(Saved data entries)
- - -
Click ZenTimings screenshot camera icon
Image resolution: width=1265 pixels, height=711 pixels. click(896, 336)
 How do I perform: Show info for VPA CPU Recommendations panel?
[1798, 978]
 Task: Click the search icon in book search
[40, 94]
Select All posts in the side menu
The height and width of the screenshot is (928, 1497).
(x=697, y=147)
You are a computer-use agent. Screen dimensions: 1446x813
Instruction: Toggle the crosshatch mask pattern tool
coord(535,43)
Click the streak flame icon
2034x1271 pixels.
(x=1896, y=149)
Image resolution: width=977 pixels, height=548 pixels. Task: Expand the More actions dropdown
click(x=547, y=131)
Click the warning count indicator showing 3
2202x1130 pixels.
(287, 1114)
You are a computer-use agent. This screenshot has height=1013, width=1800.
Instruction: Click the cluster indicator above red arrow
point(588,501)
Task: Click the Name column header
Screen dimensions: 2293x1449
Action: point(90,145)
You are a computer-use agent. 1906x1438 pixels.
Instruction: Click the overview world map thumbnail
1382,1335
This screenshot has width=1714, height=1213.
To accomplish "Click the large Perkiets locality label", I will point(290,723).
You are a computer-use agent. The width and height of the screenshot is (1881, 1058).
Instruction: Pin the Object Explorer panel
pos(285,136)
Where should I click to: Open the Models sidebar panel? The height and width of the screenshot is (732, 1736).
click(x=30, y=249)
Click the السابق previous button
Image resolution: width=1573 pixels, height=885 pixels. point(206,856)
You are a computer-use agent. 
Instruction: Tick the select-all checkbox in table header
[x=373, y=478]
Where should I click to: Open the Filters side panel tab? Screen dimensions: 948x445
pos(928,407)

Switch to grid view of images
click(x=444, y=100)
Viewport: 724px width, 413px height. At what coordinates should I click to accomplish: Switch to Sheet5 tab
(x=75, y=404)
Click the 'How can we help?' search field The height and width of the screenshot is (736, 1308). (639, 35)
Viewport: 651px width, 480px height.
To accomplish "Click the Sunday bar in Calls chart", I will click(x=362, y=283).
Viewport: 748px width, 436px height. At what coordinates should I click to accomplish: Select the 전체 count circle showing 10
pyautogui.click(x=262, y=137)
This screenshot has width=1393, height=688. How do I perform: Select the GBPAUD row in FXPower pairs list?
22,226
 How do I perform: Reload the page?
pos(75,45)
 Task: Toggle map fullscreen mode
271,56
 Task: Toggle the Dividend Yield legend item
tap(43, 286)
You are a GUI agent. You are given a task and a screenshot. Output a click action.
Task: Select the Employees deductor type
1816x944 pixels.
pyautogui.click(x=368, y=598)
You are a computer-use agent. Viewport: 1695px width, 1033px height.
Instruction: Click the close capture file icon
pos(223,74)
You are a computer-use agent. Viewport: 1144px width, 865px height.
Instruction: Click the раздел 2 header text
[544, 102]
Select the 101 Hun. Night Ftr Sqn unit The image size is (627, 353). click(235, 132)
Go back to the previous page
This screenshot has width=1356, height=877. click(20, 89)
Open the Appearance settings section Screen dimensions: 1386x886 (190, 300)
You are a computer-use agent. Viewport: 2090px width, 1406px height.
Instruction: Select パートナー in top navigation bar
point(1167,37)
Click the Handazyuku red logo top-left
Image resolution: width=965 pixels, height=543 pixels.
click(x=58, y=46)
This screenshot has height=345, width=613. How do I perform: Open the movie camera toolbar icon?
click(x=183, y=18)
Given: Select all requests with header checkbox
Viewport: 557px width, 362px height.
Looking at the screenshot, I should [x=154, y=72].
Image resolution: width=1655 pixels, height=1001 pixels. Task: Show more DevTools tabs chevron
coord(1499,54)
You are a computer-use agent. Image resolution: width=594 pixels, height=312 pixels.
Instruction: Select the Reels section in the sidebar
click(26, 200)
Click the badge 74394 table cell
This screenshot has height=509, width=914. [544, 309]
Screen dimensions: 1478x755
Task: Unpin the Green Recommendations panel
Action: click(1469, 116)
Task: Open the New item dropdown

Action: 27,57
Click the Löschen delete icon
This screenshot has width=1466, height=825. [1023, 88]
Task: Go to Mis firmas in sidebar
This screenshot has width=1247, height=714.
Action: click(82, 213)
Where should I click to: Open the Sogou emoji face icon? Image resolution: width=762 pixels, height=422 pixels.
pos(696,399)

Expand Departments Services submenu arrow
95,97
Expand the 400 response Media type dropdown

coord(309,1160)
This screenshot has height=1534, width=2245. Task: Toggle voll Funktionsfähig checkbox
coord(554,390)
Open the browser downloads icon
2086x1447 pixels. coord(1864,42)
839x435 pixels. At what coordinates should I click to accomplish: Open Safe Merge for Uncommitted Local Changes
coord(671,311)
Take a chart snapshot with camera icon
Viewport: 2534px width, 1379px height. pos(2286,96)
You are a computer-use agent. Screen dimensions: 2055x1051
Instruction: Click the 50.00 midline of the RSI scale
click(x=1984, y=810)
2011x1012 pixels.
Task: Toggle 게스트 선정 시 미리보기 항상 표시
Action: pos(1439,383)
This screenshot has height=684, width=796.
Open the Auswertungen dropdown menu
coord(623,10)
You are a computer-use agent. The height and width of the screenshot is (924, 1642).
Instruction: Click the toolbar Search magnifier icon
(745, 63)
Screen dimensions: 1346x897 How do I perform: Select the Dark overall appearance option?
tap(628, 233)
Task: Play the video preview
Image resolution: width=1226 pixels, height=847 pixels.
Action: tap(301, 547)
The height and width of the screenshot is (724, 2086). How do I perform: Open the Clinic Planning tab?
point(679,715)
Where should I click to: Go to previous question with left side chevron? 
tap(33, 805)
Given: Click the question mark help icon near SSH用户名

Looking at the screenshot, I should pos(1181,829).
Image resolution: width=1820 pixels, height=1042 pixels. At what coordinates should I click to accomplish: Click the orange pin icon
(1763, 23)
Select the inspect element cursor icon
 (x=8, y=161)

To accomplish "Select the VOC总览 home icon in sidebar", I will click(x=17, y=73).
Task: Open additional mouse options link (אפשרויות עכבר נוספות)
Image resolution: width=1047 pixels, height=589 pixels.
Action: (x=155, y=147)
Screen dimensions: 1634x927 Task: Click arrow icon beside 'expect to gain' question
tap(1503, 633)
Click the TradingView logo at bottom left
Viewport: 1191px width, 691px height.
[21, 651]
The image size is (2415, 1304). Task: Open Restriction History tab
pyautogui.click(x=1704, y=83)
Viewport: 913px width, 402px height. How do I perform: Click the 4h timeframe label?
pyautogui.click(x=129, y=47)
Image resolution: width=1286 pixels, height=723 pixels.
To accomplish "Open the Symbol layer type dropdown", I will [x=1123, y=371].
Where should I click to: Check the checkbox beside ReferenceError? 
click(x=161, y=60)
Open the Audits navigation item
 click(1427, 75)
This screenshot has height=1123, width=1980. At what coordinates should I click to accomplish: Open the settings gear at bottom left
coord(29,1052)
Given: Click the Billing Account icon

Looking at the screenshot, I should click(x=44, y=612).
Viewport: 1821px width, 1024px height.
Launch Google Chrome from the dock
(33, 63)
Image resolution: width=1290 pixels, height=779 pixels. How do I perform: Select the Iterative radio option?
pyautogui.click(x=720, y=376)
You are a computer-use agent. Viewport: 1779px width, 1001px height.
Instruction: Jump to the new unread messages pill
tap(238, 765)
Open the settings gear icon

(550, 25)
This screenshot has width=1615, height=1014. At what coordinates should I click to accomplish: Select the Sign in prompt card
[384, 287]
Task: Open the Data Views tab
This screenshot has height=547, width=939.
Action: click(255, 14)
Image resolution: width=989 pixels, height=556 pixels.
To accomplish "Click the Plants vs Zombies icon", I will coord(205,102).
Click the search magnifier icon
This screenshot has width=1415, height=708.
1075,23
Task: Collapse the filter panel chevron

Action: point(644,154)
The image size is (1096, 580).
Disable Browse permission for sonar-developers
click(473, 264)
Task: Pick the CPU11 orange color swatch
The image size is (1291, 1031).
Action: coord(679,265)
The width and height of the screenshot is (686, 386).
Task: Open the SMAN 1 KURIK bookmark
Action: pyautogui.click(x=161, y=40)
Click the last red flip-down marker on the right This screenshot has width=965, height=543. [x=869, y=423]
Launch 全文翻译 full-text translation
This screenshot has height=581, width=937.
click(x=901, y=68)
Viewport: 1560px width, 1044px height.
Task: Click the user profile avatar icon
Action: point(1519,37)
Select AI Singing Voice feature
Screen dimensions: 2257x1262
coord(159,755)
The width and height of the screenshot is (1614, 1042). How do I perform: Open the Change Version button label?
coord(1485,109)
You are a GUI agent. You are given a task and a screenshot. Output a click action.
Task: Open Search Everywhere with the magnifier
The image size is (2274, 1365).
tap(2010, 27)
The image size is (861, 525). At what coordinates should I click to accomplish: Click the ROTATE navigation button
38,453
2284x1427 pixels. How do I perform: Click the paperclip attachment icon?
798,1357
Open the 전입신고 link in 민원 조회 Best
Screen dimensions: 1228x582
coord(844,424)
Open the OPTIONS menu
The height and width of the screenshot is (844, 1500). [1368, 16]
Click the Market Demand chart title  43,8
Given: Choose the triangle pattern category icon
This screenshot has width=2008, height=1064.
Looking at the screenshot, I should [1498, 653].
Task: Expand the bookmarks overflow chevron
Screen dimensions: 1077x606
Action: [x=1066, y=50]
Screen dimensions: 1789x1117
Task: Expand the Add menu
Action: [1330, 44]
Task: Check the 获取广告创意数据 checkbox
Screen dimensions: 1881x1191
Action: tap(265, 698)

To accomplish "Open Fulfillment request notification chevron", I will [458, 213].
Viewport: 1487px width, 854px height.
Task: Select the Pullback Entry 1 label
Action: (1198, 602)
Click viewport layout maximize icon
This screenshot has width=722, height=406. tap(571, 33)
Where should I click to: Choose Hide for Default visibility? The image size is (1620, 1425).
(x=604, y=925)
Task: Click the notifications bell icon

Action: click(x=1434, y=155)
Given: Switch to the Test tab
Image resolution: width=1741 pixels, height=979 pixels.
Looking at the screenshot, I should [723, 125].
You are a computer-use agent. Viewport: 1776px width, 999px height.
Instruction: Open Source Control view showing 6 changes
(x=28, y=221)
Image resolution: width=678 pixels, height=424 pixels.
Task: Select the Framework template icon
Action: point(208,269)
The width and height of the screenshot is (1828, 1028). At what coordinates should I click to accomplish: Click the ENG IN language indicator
- - -
What you should do: Retype only this portion of the data above: the line containing "Task: Toggle the Dividend Yield legend item", the line containing "You are a computer-use agent. Viewport: 1695px", and all lines between them, exactly.

Exercise output:
 Task: Toggle the Dividend Yield legend item
tap(43, 286)
You are a GUI agent. You are given a task and a screenshot. Output a click action.
Task: Select the Employees deductor type
1816x944 pixels.
pyautogui.click(x=368, y=598)
You are a computer-use agent. Viewport: 1695px width, 1033px height.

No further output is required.